National Multimodal Large Language Model Programme (PQ Reply by Minister Josephine Teo)

10 JAN 2024

Use of Non-textual Training Data for Singapore's Common Languages in National Multimodal Large Language Model Programme

Fourteenth Parliament of Singapore – Second Session for the Sitting on 10 January 2024

Question

Mr Dennis Tan Lip Fong asked the Prime Minister whether the National Multimodal Large Language Model Programme will incorporate non-textual training data for commonly used languages in Singapore such as Singlish, Malay, Tamil and Chinese dialects to enhance its voice recognition capabilities and widen the accessibility of this programme to Singaporeans.

Answer

Written answer by Mrs Josephine Teo, Minister for Communications and Information and Minister-in-charge of Smart Nation and Cybersecurity (for the Prime Minister)

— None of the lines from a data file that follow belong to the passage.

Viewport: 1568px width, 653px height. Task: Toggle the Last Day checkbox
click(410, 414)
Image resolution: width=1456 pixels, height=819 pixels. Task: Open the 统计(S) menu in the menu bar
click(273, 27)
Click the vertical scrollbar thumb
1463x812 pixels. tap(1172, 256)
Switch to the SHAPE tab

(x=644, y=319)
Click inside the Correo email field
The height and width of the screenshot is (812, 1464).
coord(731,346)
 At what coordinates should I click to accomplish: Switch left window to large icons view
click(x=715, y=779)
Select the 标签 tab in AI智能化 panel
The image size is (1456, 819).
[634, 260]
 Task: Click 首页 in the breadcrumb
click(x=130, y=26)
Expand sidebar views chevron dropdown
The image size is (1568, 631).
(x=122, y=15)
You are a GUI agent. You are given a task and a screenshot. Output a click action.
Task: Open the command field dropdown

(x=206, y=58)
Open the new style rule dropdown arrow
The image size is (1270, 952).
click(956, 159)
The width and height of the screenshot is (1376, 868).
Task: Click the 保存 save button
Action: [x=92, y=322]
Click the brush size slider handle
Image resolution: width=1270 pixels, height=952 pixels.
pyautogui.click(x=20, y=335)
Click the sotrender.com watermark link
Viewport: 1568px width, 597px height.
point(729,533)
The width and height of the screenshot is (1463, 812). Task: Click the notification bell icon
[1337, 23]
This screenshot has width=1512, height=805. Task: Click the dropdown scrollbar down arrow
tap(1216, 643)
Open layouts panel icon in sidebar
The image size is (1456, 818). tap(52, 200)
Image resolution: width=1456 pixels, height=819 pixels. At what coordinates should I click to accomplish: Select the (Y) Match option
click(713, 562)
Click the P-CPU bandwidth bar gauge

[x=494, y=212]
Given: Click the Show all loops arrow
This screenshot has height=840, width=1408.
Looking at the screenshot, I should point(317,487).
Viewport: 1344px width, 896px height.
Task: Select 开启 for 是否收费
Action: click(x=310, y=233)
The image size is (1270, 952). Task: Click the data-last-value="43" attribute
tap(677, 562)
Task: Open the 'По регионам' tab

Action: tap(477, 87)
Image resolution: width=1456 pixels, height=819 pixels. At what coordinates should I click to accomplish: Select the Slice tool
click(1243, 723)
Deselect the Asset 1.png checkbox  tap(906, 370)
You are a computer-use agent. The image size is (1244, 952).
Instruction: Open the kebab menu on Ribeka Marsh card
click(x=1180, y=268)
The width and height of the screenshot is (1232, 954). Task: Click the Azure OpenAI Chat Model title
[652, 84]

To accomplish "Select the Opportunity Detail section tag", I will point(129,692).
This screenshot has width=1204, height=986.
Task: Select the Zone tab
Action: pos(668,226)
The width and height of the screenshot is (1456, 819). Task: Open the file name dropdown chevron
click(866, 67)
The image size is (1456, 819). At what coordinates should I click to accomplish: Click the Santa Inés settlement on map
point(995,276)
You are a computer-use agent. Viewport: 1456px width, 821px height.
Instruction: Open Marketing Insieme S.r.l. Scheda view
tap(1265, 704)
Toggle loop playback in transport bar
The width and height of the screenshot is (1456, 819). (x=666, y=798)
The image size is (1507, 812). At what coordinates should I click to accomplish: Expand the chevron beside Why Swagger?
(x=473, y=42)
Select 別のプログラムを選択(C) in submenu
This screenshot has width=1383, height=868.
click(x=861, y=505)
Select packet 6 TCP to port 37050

The National Multimodal LLM Programme aims to develop Large Language Models (LLMs) that are more suited for our context. The Southeast Asian Languages in One Network (SEA-LION) model that was recently released was trained on a dataset that has more than 10 languages, including colloquial English (or Singlish), Chinese, Malay and Tamil.

In the next phase, the Programme will look at techniques to incorporate speech data containing nonverbal cues such as tone and pitch, to augment SEA-LION. For this, they will first evaluate the model performance when non-textual data in standard and colloquial English are added, before moving on to other languages. As we build our local expertise in developing and training regional LLMs through this effort, we will closely monitor ongoing developments and will adapt our plans as the technologies in the field evolve.